Last week, PayPal e-mailed auction sellers who use its online payment services, charging that eBay had changed some of the sellers' preferences without their knowledge and had begun to add a Billpoint logo to many of their auctions without consent. In the message, PayPal touted its own service and told customers how they could cancel their Billpoint accounts.
"Unauthorized Billpoint logos can result in confused buyers using Billpoint to pay you, and this in turn can hurt your bottom line," the company said in its e-mail. "The only sure way to protect yourself from future unauthorized Billpoint logos is to close your Billpoint account."
Billpoint spokeswoman Ann Ruckstuhl criticized PayPal for sending out the letter, calling it "very inflammatory."
"They were really misguided in their interpretation of what happened," Ruckstuhl said. "I think they really hyped this thing up big time."
eBay spokesman Kevin Pursglove denied that the company changed user preferences. The Billpoint logos had begun to appear on sellers' auctions because of a bug and also because of a change made to the form sellers use to list their auctions, he said. Sellers have a Billpoint logo on their auctions because they have registered for Billpoint and indicated to eBay that they want to use the service, Pursglove said.
"PayPal is not making clear the distinction between an 'opt-in' feature that users have always had and eBay changing preferences without contacting a user," Pursglove said. "Why PayPal would mislead eBay users is beyond us."

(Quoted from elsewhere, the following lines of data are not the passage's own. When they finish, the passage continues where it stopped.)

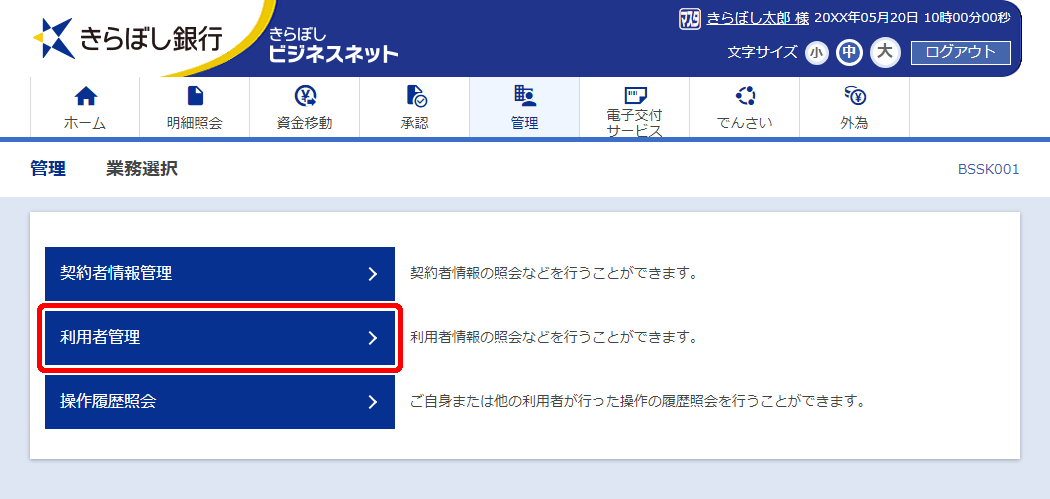This screenshot has height=499, width=1050.
Task: Open the 契約者情報管理 menu button
Action: (x=220, y=274)
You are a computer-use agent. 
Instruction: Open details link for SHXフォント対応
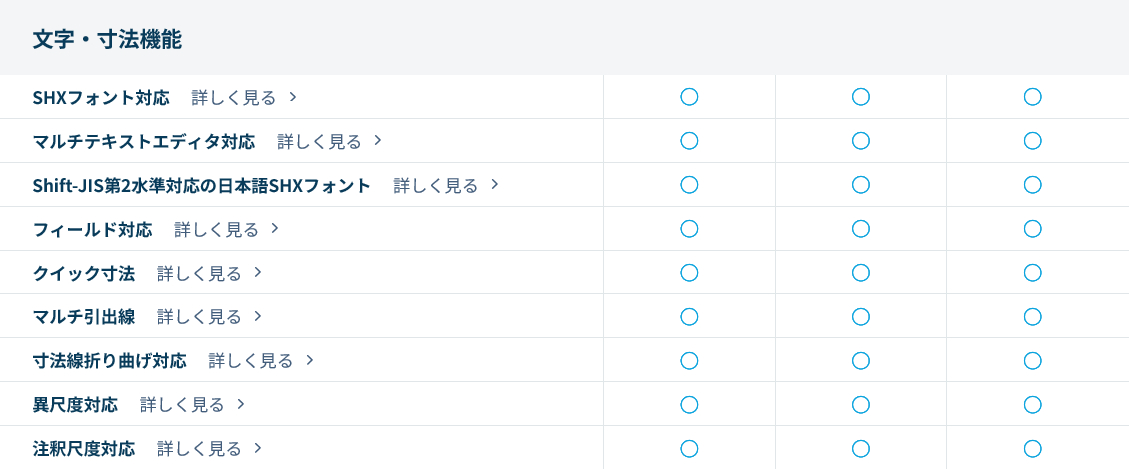234,97
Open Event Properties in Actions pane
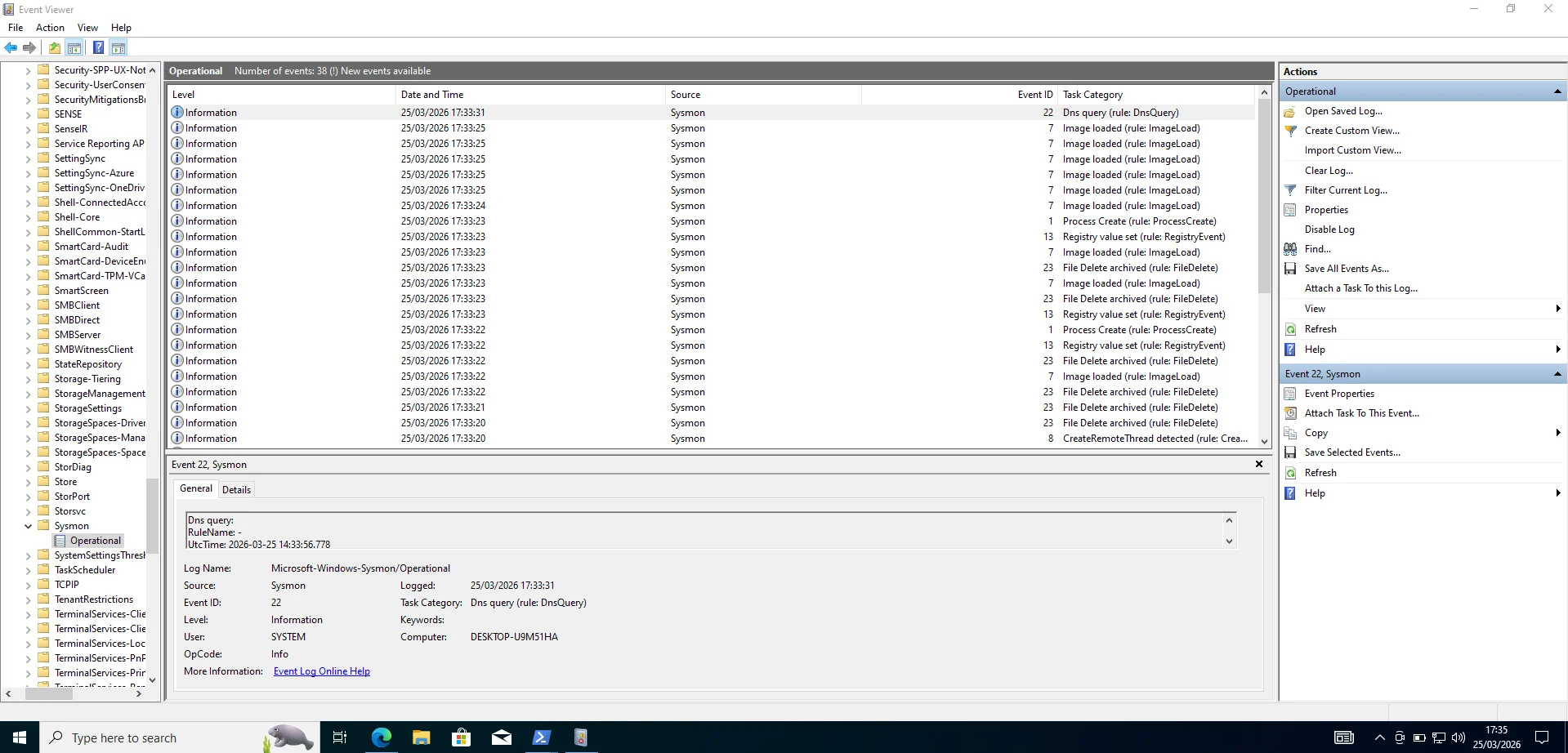Screen dimensions: 1568x753 (1339, 394)
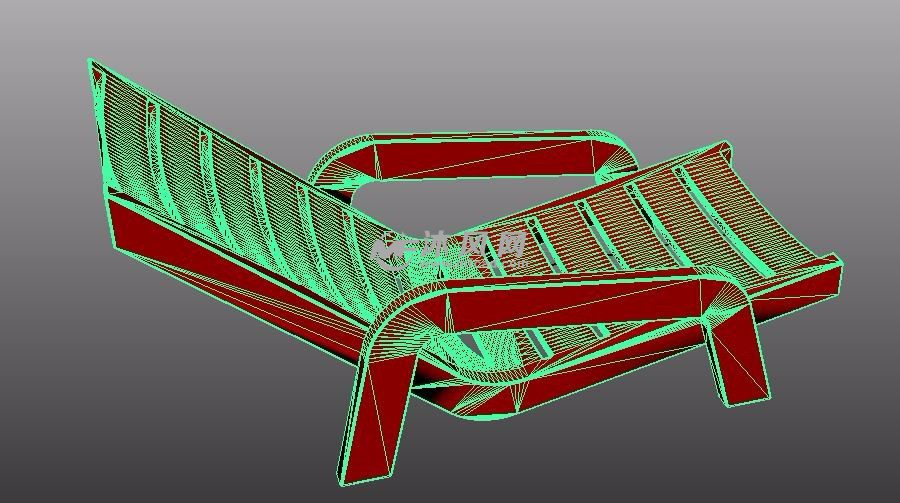Image resolution: width=900 pixels, height=503 pixels.
Task: Click the watermark logo icon in viewport center
Action: [x=391, y=249]
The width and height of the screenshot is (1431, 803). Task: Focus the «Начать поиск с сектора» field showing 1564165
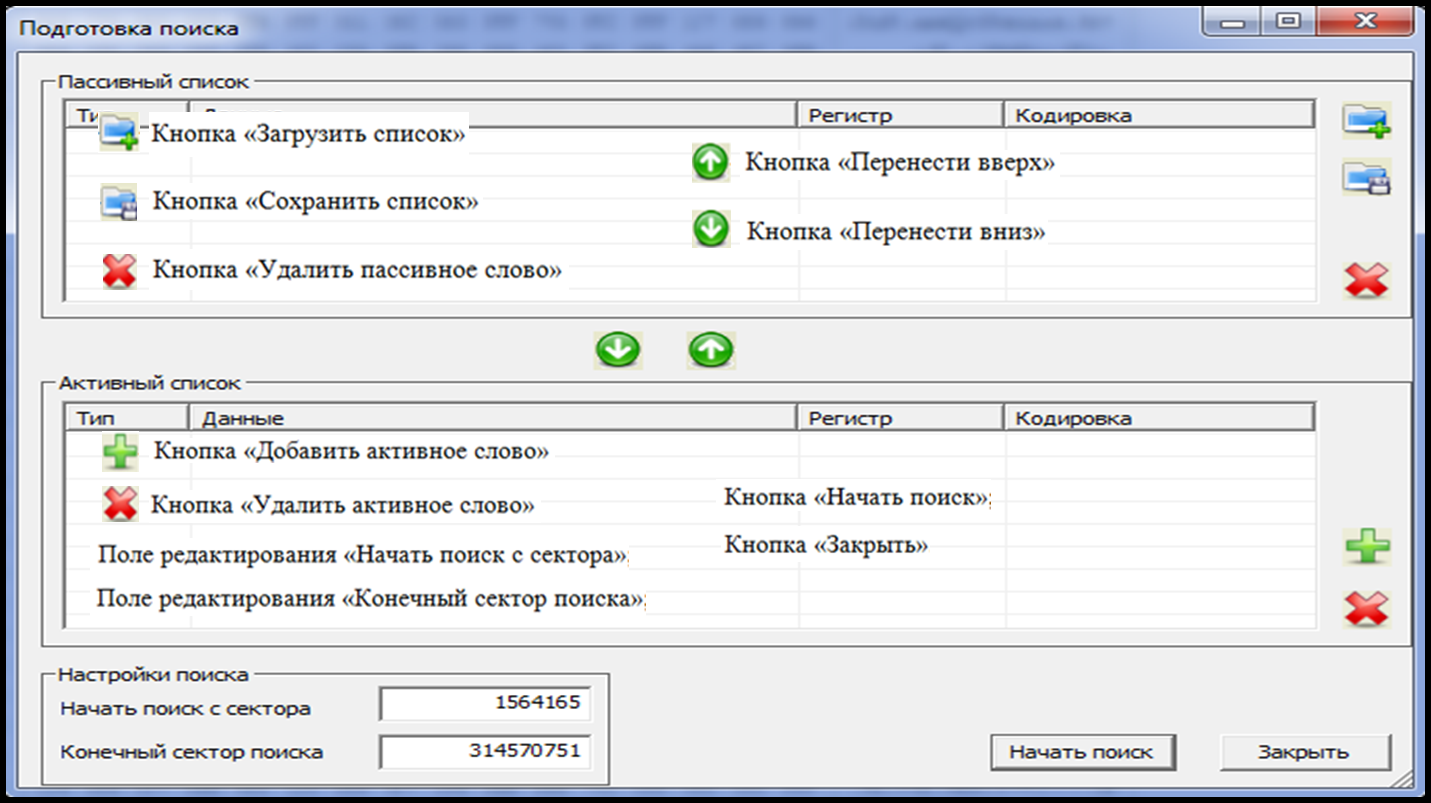(486, 703)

eBay's moves to change settings have drawn criticism before. Earlier this year, the San Jose, Calif.-based company enraged many of its members by changing some of their privacy settings, resetting the default answer from "no" to "yes" on questions such as, "Do you want to receive calls from telemarketers?"
In modifying the form that sellers use to list items on its auction site, eBay changed the default setting for sellers who have Billpoint accounts, Pursglove said.
Previously, sellers had to choose to use Billpoint every time they listed an auction. Now, the form assumes that sellers registered with Billpoint want to offer the service.
"The assumption is that once you register for Billpoint, you want to use Billpoint," Pursglove said.
But the change also led to a bug that automatically added a Billpoint logo when sellers re-listed items that did not sell the first time around, even if they had not asked for the logo originally, Pursglove said. eBay sellers have complained about the re-listing problem since last month. eBay fixed the bug last week, Pursglove said.
PayPal spokesman Vince Solitto said his company had received "hundreds" of phone calls and messages from sellers who were upset about discovering the Billpoint logos on their auctions.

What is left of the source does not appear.